Along in the early years of Dodge City’s existence, a doctor from the east, a specialist in venereal and private diseases, wrote persistently to our postmaster and others, to know if it was not a good field for his practice. Some of the gang got hold of his letters and wrote him that the town was overrun with disease, that even our ministers were not free, and that more than half the people were suffering. Anyhow, they made out a frightful condition our people were in and that it had got beyond our physicians, and to come at once if he wanted to make a fortune. They signed one letter, “Sim Dip, Ed Slump”; and another, “Blue Pete”.

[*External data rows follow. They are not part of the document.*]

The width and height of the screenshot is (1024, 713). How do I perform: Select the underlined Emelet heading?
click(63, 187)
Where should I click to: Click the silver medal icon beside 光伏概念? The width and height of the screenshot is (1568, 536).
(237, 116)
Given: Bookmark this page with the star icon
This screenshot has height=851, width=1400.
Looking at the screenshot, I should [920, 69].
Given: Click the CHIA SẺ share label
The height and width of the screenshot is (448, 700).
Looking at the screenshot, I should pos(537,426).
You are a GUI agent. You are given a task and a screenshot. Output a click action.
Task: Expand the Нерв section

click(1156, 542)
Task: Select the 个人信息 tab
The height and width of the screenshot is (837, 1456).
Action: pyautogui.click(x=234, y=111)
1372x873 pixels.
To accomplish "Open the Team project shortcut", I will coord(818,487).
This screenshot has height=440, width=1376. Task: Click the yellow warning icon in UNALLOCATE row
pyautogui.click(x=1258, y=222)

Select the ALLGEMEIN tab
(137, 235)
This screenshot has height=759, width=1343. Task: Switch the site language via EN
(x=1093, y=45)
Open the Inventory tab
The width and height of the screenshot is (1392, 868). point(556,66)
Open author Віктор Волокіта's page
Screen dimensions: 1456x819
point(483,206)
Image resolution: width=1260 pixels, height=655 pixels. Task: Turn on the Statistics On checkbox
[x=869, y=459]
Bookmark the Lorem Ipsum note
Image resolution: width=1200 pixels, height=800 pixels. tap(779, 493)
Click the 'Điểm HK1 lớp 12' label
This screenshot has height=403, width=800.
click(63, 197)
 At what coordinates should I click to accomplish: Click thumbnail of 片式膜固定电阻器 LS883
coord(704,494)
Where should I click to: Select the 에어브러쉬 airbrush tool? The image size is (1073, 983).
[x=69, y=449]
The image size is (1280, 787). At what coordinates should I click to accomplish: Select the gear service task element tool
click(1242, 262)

Now, if the man had had any gumption, he would have known these were fictitious names, but he took the bait and away he came. On his arrival he hunted up Sim Dip and Blue Pete. Of course he was introduced to these gentlemen. They came to me for the key and the loan of the Lady Gay Theater, a large old building. At first I refused, but they promised to do no harm, or only to scare the fellow and have some fun. They printed and put out their notices and in the afternoon started two boys with bells to ring up the town, which they did effectually, judging by the crowd assembled that night. The house was crammed and jammed from the door to the stage. Bat Masterson was on one side of the doctor and Wyat Erb* on the other, with Jack Bridges and other gun men sitting around on the stage in chairs.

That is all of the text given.